Amos Gunn sold his properties in Index in 1899 shortly after the death of his wife Persis. The town continued to grow with the arrival of social clubs, a schoolhouse, and its first newspaper, the Index Miner (later the Index News), in 1899. In November 1902, a second major fire destroyed several buildings in the town, including the assay office, and killed one person. A granite quarry also opened east of Index in 1904 and later provided materials for the Washington State Capitol building in Olympia. It became one of the main employers in the area, along with logging to supply a new sawmill that was later acquired by the Index-Galena Lumber Company. Plans to build a hydroelectric dam and a pulp mill at sites along both forks of the Skykomish River were proposed but never began construction.

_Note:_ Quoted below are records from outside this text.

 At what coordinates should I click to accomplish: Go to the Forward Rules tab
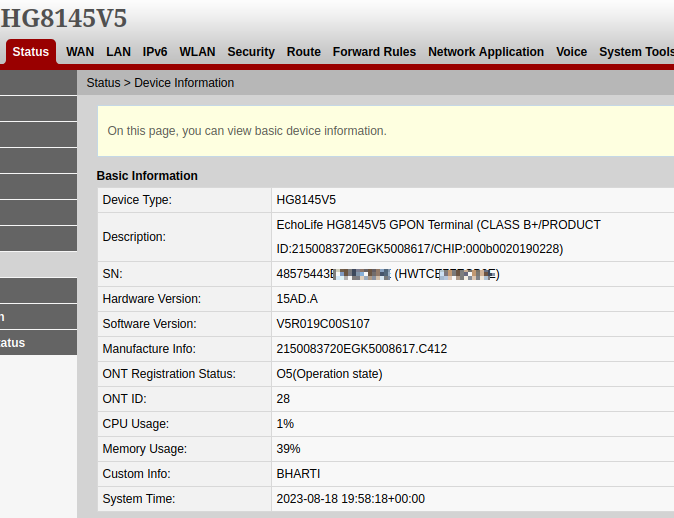(x=374, y=52)
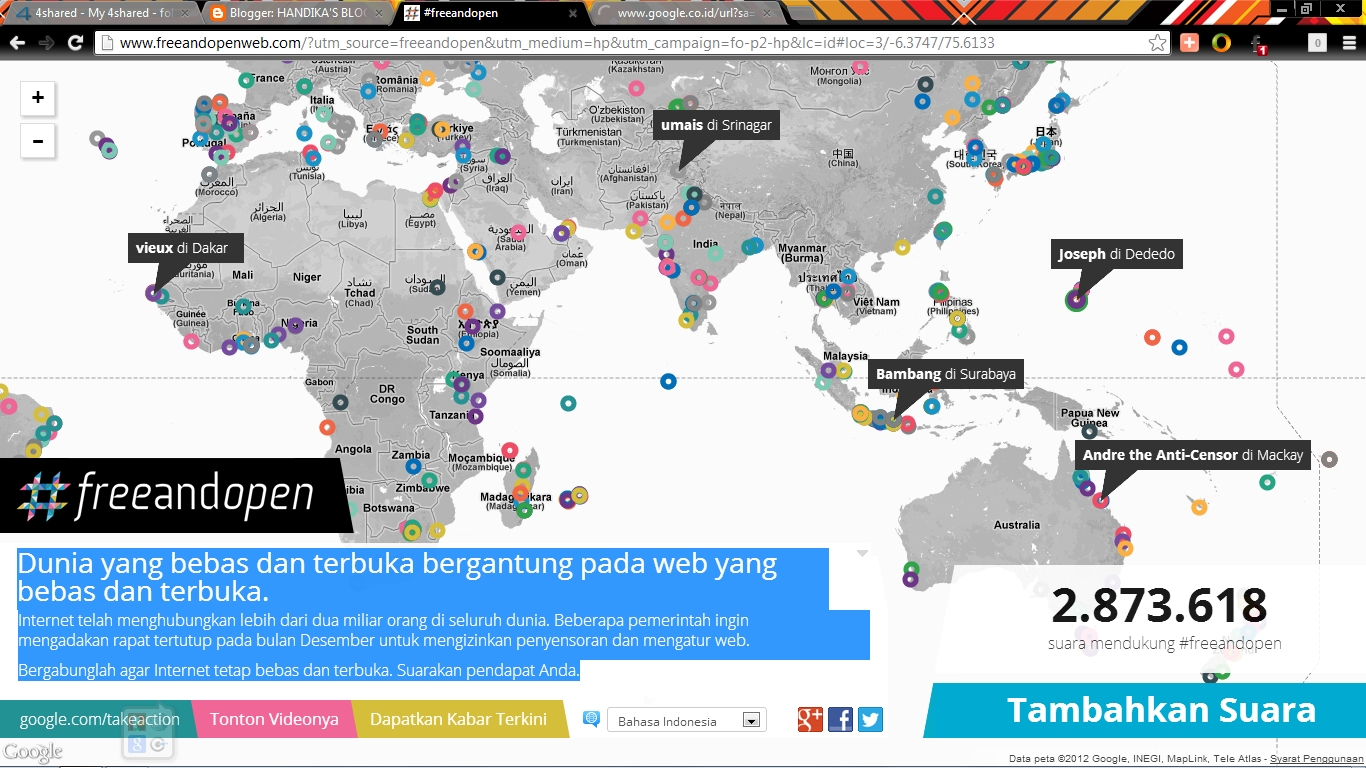Tweet using the Twitter icon
This screenshot has height=768, width=1366.
869,719
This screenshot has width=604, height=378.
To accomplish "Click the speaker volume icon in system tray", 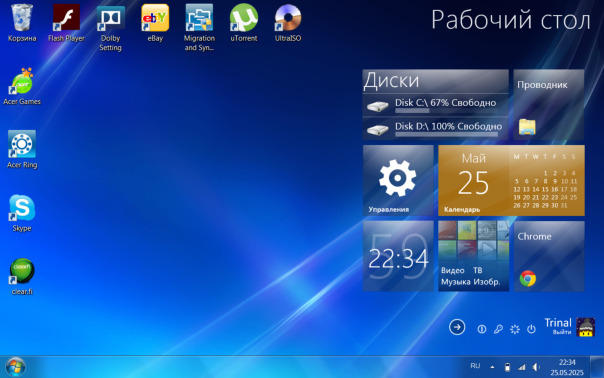I will click(536, 367).
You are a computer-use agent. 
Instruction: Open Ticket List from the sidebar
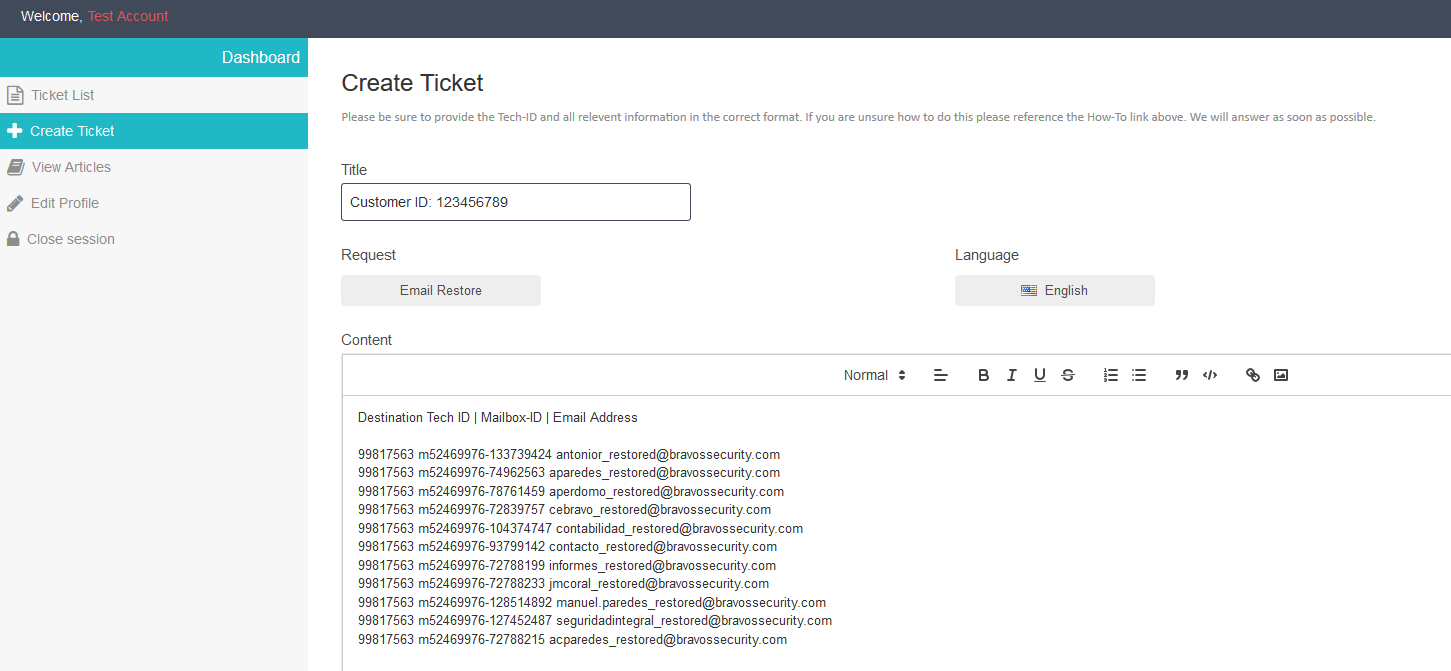(x=62, y=95)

Index was also promoted as a tourist destination for sport fishing and mountaineering; by 1905, it had five hotels and drew hundreds of visitors by train during the summer season.

Index was incorporated as a fourth-class city on October 11, 1907, with several hundred residents. A volunteer fire department was established and moved into a permanent fire station in 1913; its old facility was converted into a town hall with a jail. An unpaved county road was completed from Gold Bar to Index in 1911, which brought regular automobiles to the area and scheduled bus service. The road included a bridge over the Skykomish River that was destroyed by one of two major floods in 1917 and later rebuilt. The Stevens Pass Highway (now part of U.S. Route 2) opened on July 11, 1925, and opened the area to skiing with the development of a new ski area a few years later. The Great Northern's local trains, nicknamed the "Dinkies", made daily stops in every Skykomish Valley settlement and provided Index with passenger and postal service until they were discontinued in 1925 after the highway opened. The Stevens Pass Highway was rebuilt by the state government in 1933 and bypassed Index, which reduced tourist traffic to the town and caused several businesses to close.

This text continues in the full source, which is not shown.